With no annotations provided, the description carries the full burden of behavioral disclosure. While 'Create' implies a write/mutation operation, the description doesn't mention authentication requirements, permission levels needed, whether threads are editable/deletable, rate limits, or what happens on success/failure. For a creation tool with complex parameters, this leaves significant behavioral gaps.

Agents need to know what a tool does to the world before calling it. Descriptions should go beyond structured annotations to explain consequences.

Conciseness5/5

Is the description appropriately sized, front-loaded, and free of redundancy?

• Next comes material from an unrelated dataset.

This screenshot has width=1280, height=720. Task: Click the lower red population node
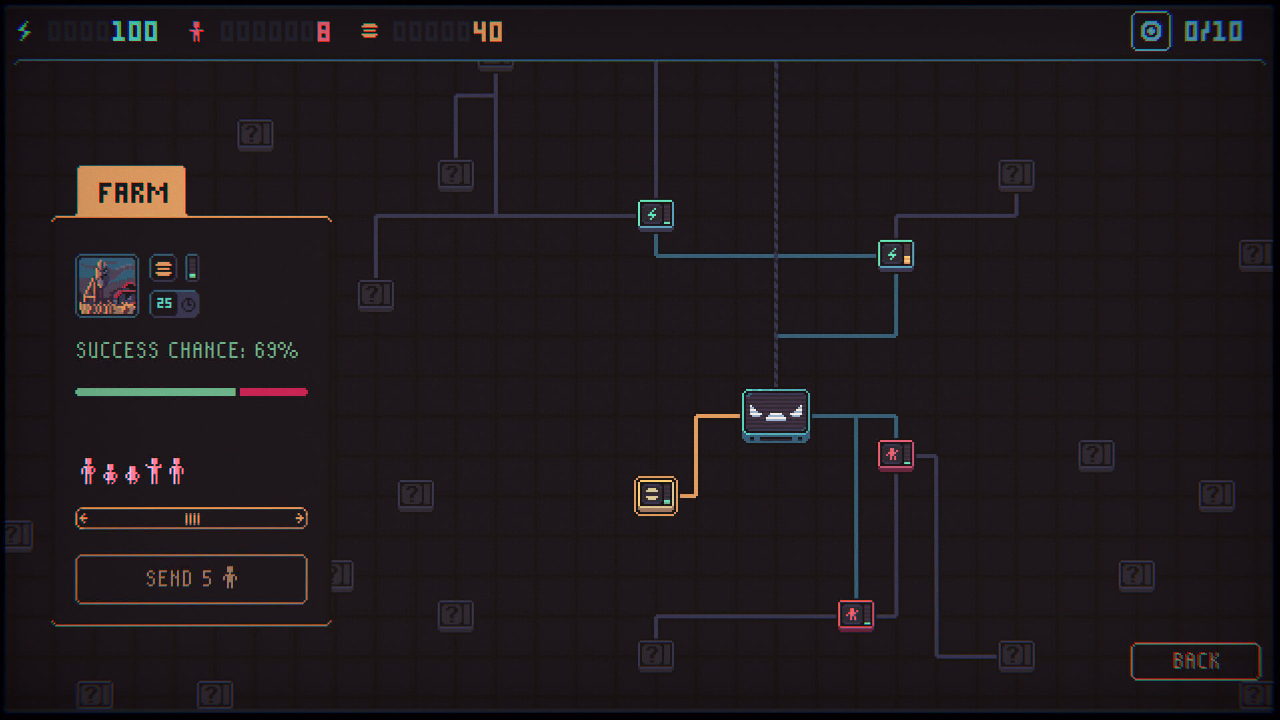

The description is a single, efficient sentence that states the core purpose without unnecessary words. It's front-loaded with the essential information and contains zero redundant or verbose elements. For a tool with comprehensive schema documentation, this level of conciseness is appropriate.

Shorter descriptions cost fewer tokens and are easier for agents to parse. Every sentence should earn its place.

Completeness2/5

Given the tool's complexity, does the description cover enough for an agent to succeed on first attempt?

For a creation tool with 5 parameters (including a complex nested 'position' object), no annotations, and no output schema, the description is inadequate. It doesn't explain what a 'thread' means in this context (versus a 'note'), doesn't mention the expected response format, and provides no guidance on error conditions or success criteria. The agent would struggle to use this tool effectively without trial and error.

Complex tools with many parameters or behaviors need more documentation. Simple tools need less. This dimension scales expectations accordingly.

Parameters3/5

Does the description clarify parameter syntax, constraints, interactions, or defaults beyond what the schema provides?

The schema description coverage is 100%, so the schema already documents all 5 parameters thoroughly. The description adds no parameter-specific information beyond what's in the schema - it doesn't explain relationships between parameters (like how 'position' relates to 'body'), doesn't provide examples, and doesn't clarify when certain parameters are needed versus optional. This meets the baseline for high schema coverage.

Input schemas describe structure but not intent. Descriptions should explain non-obvious parameter relationships and valid value ranges.

Purpose4/5

Does the description clearly state what the tool does and how it differs from similar tools?

The description clearly states the action ('Create a new thread') and target resource ('on a merge request'), which is specific and unambiguous. However, it doesn't differentiate from similar sibling tools like 'create_merge_request_note' or 'create_issue_note', which might create confusion about when to use this particular thread creation tool versus other note/comment creation tools.

Agents choose between tools based on descriptions. A clear purpose with a specific verb and resource helps agents select the right tool.

Usage Guidelines2/5

Does the description explain when to use this tool, when not to, or what alternatives exist?

The description provides no guidance on when to use this tool versus alternatives. With multiple sibling tools for creating notes, discussions, and threads (e.g., create_merge_request_note, create_issue_note, list_issue_discussions, mr_discussions), the agent receives no help in selecting this specific thread creation tool over other communication-related tools in the server.

Agents often have multiple tools that could apply. Explicit usage guidance like "use X instead of Y when Z" prevents misuse.